### Work instructions
The entries are to be returned exactly, with images left out.

:: Source material

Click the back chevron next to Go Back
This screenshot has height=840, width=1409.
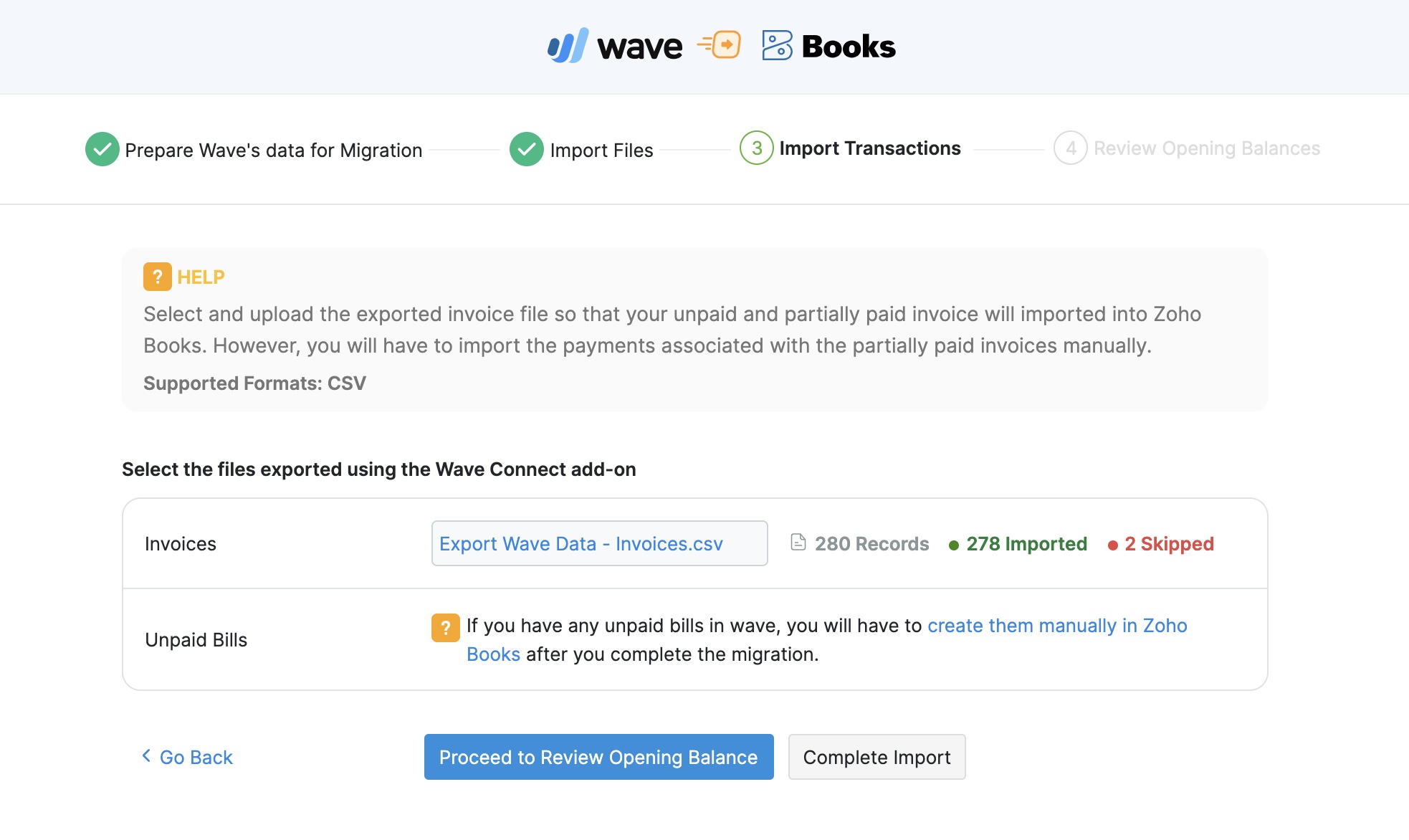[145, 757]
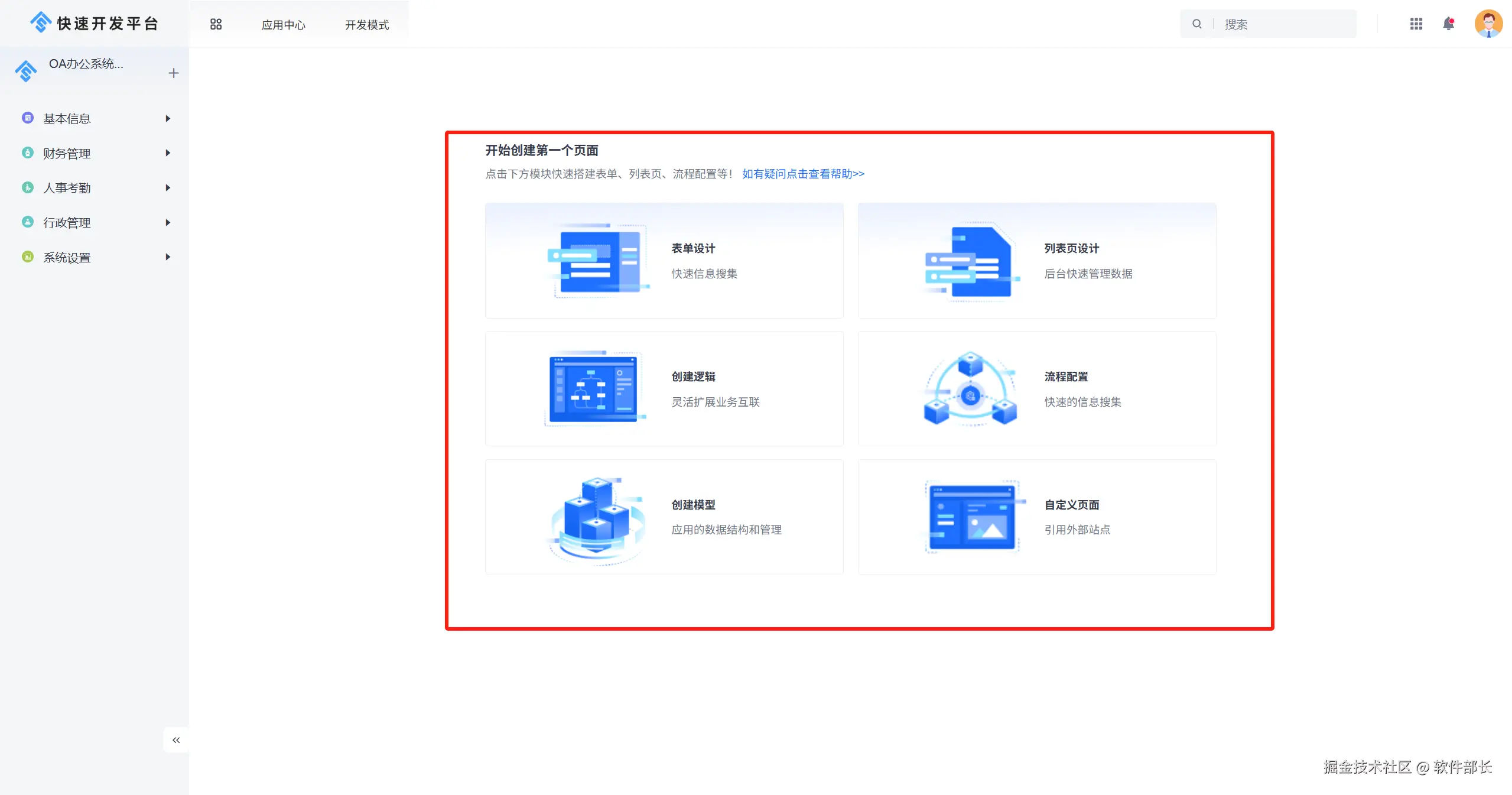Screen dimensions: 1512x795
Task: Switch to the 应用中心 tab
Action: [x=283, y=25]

::::

### Answer for the task
Click the back chevron next to Go Back
This screenshot has height=840, width=1409.
[145, 757]
Screen dimensions: 1512x795
Task: Switch to the 应用中心 tab
Action: [x=283, y=25]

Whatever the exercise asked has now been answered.